Risks with referrals

Alison Large, dento-legal adviser at the DDU, advises on reducing the risks associated with the patient referral process.

The making and receiving of patient referrals, for example to a colleague with greater or more relevant expertise or, the delegation of a task to an appropriately trained member of the dental team, is part and parcel of everyday practice.

Unfortunately, the process can and does give rise to patient complaints and claims. However, by following a few basic principles you can help manage the risk of problems occurring.

The importance of communication

Among the key principles in managing a referral is excellent communication and record keeping. The GDC’s Standards for the Dental Team states that: ‘You should provide patients with clear information about any referral arrangements related to their treatment’ (standard 2.3.11), and that: ‘If you refer a patient to another dental or other health professional, you must make an accurate record of this referral in the patient’s notes and include a written prescription when necessary’ (standard 4.1.6).

Make sure patients understand the reasons for the referral and that they have all available options presented to them including NHS or private, the person or organisation to whom the referral is to be made, any costs involved and a realistic indication of the timeframe.

The GDC’s standards also say that you mustn’t mislead patients into thinking that NHS-available treatments can only be provided privately (standard 1.7.3) or, as standard 1.7.4 states, pressurised into having private treatment if it is available to them under the NHS (or equivalent).

Consequently, ensure that all advice given is accurate and up-to-date as a failure to do so may leave you open to allegations of being misleading or even dishonest. For example, where a patient is to be referred for molar endodontics, it is essential to have up-to-date knowledge of the local referral options. Reliance on anecdotal information or an assumption that there is no NHS provision can be risky, as the commissioning of such services may change from time to time and from area to area.

Practices can double-check their information by contacting their NHS Primary Care organisation and referral centres for written confirmation about referral options, criteria and protocols, and ask that they be updated when there are any changes. In this way colleagues can be confident that patients are not inadvertently given inaccurate information at the time of referral.

To help avoid patient complaints, those working under NHS arrangements need to understand and carefully apply the current rules and regulations surrounding governing referrals.

It is important that colleagues and organisations accepting referrals proactively provide such information to their referring practices. To do so helps to manage patient expectations, avoid inappropriate referrals and reduce the risk of patients being frustrated at having waited for an appointment only to find that they cannot be seen and treated.

Practice protocols

The GDC requires that colleagues communicate and work effectively as a team in patients’ best interests. Practices should have protocols in place so that all team members understand their roles and responsibilities within the referral process. This can help ensure it runs efficiently and, as far as is possible, reduces the risk of a delayed referral, with its potentially serious attendant consequences.

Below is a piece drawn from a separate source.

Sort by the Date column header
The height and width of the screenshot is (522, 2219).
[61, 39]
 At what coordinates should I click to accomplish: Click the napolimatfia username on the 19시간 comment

Protocols between practices and other organisations should be clear. For example, where referrals are made for imaging, we would suggest it is the responsibility of both the referring clinician and the professional accepting the referral to be clear on whether the patient is being referred for the radiographic exposure alone, with the images to be reported by referrer, or both the radiographic exposure and a report on the images.

Referral fees

You should avoid offering or accepting referral fees as the GDC standards state that:

  • You must always put your patients’ interests before any financial, personal or other gain
  • You must refuse any gifts, payment or hospitality if accepting them could affect, or could appear to affect your professional judgement
  • Referrals must be made in the patients’ best interests and not for your own or another team member’s financial gain or benefit.

Final thoughts

As patients’ expectations and the ever-increasing range of treatments available continue to grow it is likely that practices will see an increase in the need for both internal and external referrals. Careful attention to detail in terms of communication between clinician and patient, colleague to colleague, record keeping and adherence to up to date protocols will all contribute to risk management of the process.